Data to process -
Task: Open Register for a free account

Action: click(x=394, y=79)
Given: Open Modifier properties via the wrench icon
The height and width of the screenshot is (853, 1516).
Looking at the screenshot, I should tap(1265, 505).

What you are asked to do - Render the listing above as a Markdown table with the columns Row and Listing line, one row per line, skipping the blank ones.

Answer for this exercise -
| Row | Listing line |
|---|---|
| 1 | Task: Open Register for a free account |
| 2 | Action: click(x=394, y=79) |
| 3 | Given: Open Modifier properties via the wrench icon |
| 4 | The height and width of the screenshot is (853, 1516). |
| 5 | Looking at the screenshot, I should tap(1265, 505). |